• RECORD SET
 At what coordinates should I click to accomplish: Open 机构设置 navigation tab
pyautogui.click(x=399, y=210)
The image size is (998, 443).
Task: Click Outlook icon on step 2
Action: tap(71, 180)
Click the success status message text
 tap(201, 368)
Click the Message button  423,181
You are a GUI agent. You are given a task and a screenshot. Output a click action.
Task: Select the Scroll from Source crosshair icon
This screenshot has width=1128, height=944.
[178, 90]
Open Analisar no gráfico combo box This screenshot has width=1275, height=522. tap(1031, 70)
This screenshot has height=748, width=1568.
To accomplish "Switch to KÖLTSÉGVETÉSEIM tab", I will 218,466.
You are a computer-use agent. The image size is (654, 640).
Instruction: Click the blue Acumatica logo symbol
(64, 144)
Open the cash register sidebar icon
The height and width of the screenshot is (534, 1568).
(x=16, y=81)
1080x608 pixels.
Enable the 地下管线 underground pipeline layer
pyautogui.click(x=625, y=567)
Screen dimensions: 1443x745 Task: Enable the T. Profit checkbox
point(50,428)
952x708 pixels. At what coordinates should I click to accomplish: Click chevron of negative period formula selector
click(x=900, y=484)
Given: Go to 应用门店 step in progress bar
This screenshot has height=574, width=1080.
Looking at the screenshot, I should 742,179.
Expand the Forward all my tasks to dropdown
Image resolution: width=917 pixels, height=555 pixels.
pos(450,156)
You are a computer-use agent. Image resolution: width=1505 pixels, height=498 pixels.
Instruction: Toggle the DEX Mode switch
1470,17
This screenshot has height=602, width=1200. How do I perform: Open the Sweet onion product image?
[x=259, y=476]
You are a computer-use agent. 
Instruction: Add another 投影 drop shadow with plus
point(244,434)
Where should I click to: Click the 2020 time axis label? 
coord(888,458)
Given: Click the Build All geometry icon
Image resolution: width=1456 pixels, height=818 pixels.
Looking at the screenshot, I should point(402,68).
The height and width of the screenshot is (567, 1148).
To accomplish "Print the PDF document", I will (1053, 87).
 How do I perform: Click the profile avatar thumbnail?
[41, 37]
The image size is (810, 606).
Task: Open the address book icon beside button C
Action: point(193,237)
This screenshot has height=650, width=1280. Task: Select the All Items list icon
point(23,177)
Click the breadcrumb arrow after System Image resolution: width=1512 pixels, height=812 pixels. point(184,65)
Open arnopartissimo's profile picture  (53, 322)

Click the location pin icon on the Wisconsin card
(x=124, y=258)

• REQUIRED ACTION
Set down the whole listing once more, exactly as it appears.

• EXERCISE ANSWER
 At what coordinates should I click to accomplish: Open 机构设置 navigation tab
pyautogui.click(x=399, y=210)
The image size is (998, 443).
Task: Click Outlook icon on step 2
Action: tap(71, 180)
Click the success status message text
 tap(201, 368)
Click the Message button  423,181
You are a GUI agent. You are given a task and a screenshot. Output a click action.
Task: Select the Scroll from Source crosshair icon
This screenshot has width=1128, height=944.
[178, 90]
Open Analisar no gráfico combo box This screenshot has width=1275, height=522. tap(1031, 70)
This screenshot has height=748, width=1568.
To accomplish "Switch to KÖLTSÉGVETÉSEIM tab", I will 218,466.
You are a computer-use agent. The image size is (654, 640).
Instruction: Click the blue Acumatica logo symbol
(64, 144)
Open the cash register sidebar icon
The height and width of the screenshot is (534, 1568).
(x=16, y=81)
1080x608 pixels.
Enable the 地下管线 underground pipeline layer
pyautogui.click(x=625, y=567)
Screen dimensions: 1443x745 Task: Enable the T. Profit checkbox
point(50,428)
952x708 pixels. At what coordinates should I click to accomplish: Click chevron of negative period formula selector
click(x=900, y=484)
Given: Go to 应用门店 step in progress bar
This screenshot has height=574, width=1080.
Looking at the screenshot, I should 742,179.
Expand the Forward all my tasks to dropdown
Image resolution: width=917 pixels, height=555 pixels.
pos(450,156)
You are a computer-use agent. Image resolution: width=1505 pixels, height=498 pixels.
Instruction: Toggle the DEX Mode switch
1470,17
This screenshot has height=602, width=1200. How do I perform: Open the Sweet onion product image?
[x=259, y=476]
You are a computer-use agent. 
Instruction: Add another 投影 drop shadow with plus
point(244,434)
Where should I click to: Click the 2020 time axis label? 
coord(888,458)
Given: Click the Build All geometry icon
Image resolution: width=1456 pixels, height=818 pixels.
Looking at the screenshot, I should point(402,68).
The height and width of the screenshot is (567, 1148).
To accomplish "Print the PDF document", I will (1053, 87).
 How do I perform: Click the profile avatar thumbnail?
[41, 37]
The image size is (810, 606).
Task: Open the address book icon beside button C
Action: point(193,237)
This screenshot has height=650, width=1280. Task: Select the All Items list icon
point(23,177)
Click the breadcrumb arrow after System Image resolution: width=1512 pixels, height=812 pixels. point(184,65)
Open arnopartissimo's profile picture  (53, 322)

Click the location pin icon on the Wisconsin card
(x=124, y=258)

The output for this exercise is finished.